== Data shown

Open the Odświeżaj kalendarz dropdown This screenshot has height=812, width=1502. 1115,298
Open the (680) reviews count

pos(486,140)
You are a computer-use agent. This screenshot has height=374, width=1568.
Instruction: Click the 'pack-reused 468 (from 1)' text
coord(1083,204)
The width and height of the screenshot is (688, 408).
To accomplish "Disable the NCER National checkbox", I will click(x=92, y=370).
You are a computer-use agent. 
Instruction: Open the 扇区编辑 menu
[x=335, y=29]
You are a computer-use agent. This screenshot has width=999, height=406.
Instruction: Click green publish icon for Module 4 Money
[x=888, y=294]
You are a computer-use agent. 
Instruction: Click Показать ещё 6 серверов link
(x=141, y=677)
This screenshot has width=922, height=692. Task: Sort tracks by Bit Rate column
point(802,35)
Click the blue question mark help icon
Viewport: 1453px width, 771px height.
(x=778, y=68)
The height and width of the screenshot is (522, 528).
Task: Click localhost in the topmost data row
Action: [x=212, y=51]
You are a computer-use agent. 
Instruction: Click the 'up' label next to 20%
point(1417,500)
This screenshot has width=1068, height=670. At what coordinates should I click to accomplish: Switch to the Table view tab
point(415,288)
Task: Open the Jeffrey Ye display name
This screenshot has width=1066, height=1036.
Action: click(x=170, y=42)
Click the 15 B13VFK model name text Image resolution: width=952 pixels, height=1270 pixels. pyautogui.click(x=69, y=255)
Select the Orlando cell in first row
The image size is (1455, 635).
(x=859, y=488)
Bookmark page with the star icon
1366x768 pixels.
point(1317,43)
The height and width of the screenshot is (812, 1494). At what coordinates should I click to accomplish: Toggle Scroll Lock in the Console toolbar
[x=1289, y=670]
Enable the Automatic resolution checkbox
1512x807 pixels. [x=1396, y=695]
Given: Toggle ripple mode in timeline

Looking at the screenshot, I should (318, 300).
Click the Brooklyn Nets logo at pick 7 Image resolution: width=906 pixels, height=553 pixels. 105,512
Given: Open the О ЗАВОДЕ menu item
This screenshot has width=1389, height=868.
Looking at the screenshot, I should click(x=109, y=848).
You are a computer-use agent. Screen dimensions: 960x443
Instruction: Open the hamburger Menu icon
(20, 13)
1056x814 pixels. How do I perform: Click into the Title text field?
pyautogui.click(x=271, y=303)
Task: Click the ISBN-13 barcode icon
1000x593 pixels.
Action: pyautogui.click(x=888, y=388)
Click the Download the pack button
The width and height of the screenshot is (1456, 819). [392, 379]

====

Task details: Find the word "name" in the entries above, then copy each line that holds it.

Answer section:
Task: Open the Jeffrey Ye display name
Click the 15 B13VFK model name text Image resolution: width=952 pixels, height=1270 pixels. pyautogui.click(x=69, y=255)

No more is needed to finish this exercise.